Just this month, the Central Bank of Myanmar and Bank of Thailand signed a memorandum of understanding to promote the use of the kyat and baht for trading at the border, according to an October 21 statement issued by the Bank of Thailand.

As such, the appreciation of the baht could have an impact on Myanmar traders and consumers by making imports more expensive.

The dearer exchange rate would also come at a time when the kyat has been largely stable at an average of K1522 per dollar this year. But analysts say if the trade deficit widens as a result of more expensive imports, the local currency could further depreciate.

“We still expect the Myanmar kyat to remain under pressure from a persistent current account deficit which is expected to widen from 5.3 percent of GDP in 2018 to 5.7pc in 2019 and 5.9pc in 2020,” said Heng Koon How, head of markets strategy at Singapore’s UOB Global Economics and Market Research.

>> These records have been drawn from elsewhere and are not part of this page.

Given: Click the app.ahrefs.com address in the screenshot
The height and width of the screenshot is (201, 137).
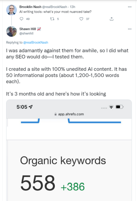Looking at the screenshot, I should (x=71, y=114).
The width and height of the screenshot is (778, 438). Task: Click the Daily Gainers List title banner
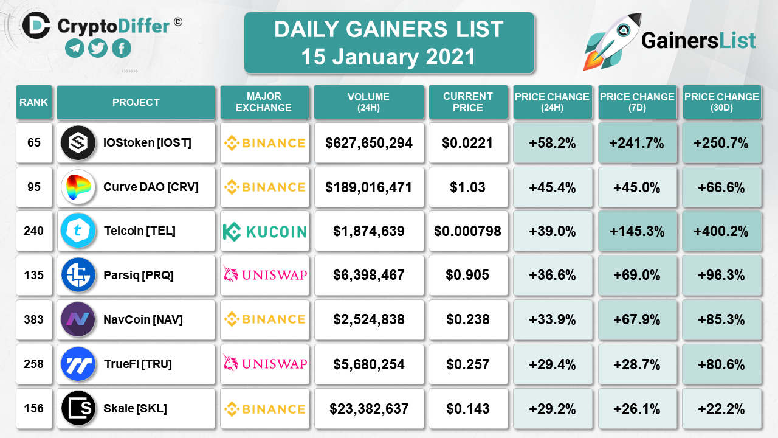point(389,43)
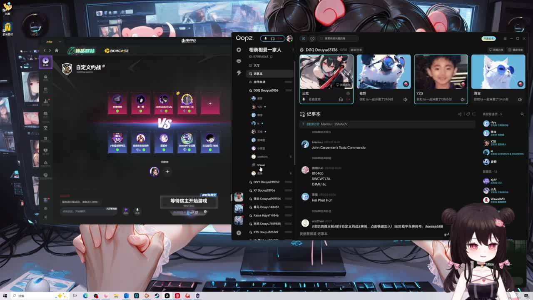Image resolution: width=533 pixels, height=300 pixels.
Task: Click empty plus slot on red team
Action: coord(210,103)
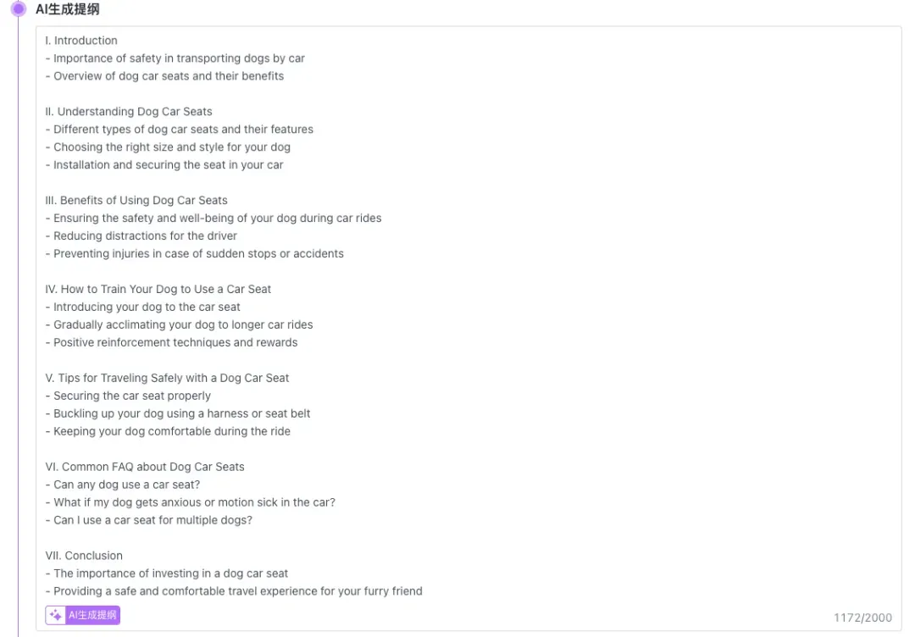Click the 'VII. Conclusion' line
The image size is (915, 637).
click(x=84, y=556)
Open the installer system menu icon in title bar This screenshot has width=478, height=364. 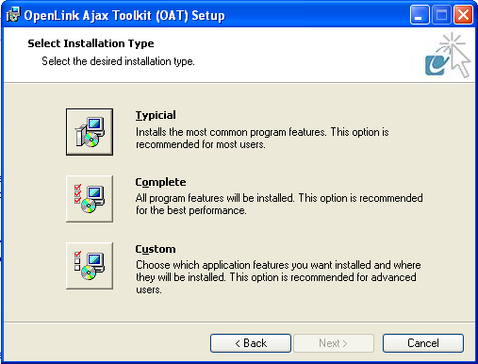pyautogui.click(x=13, y=15)
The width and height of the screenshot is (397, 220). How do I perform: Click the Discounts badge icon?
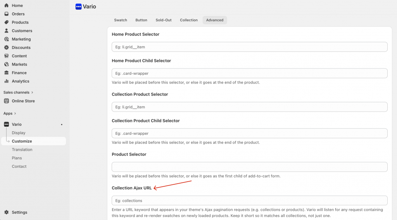6,48
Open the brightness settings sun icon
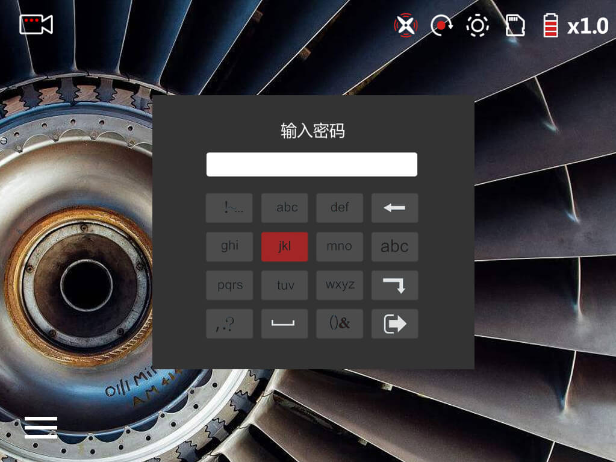The width and height of the screenshot is (616, 462). 478,25
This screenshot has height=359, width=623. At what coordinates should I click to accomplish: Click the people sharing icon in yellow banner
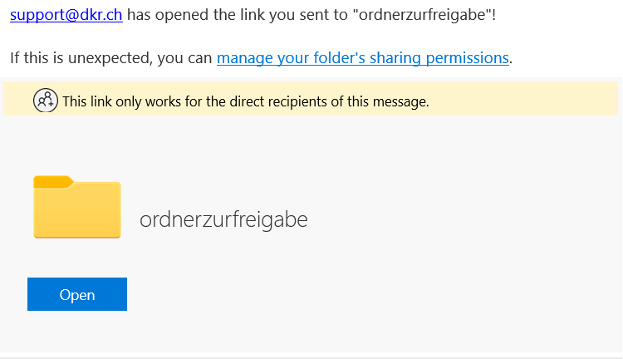pos(46,101)
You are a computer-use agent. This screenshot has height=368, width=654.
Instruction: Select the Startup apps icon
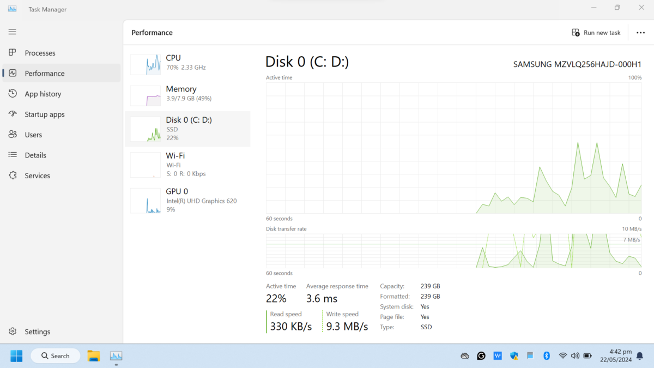pos(13,114)
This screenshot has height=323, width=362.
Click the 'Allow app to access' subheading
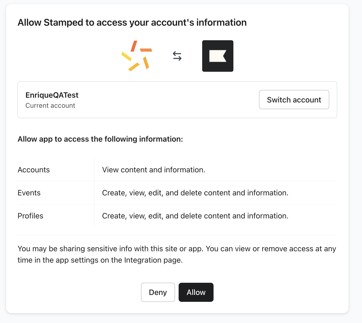pos(100,139)
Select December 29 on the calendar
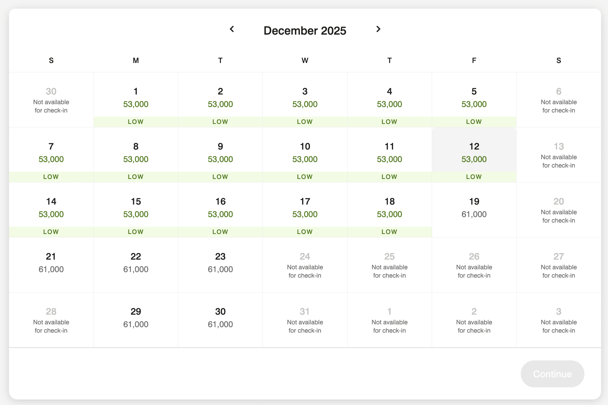 [x=136, y=320]
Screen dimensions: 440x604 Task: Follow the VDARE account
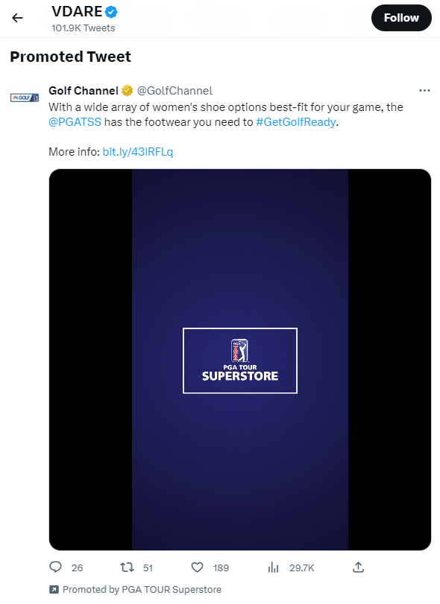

Heng forecasts that the kyat may weaken to K1550 per dollar by the second half of 2020.

The Thai baht has been strengthening because it is well supported by a strong current account surplus of around 5 percent of GDP. The baht is also seen as a regional safe haven currency and Thailand’s anchor role as a financial center for the Greater Mekong region, said Heng.

Nevertheless, the Bank of Thailand has also signaled its concern over the baht’s strength and has eased monetary policy with a 25 bps cut in August from 1.75pc to 1.50pc. That, combined with further easing from the US Federal Reserve, could mute excessive weakness in the kyat.

“We believe there are limits to the baht’s strength going forward and we see the currency easing modestly to 31.2 by the first half of 2020,” said Heng.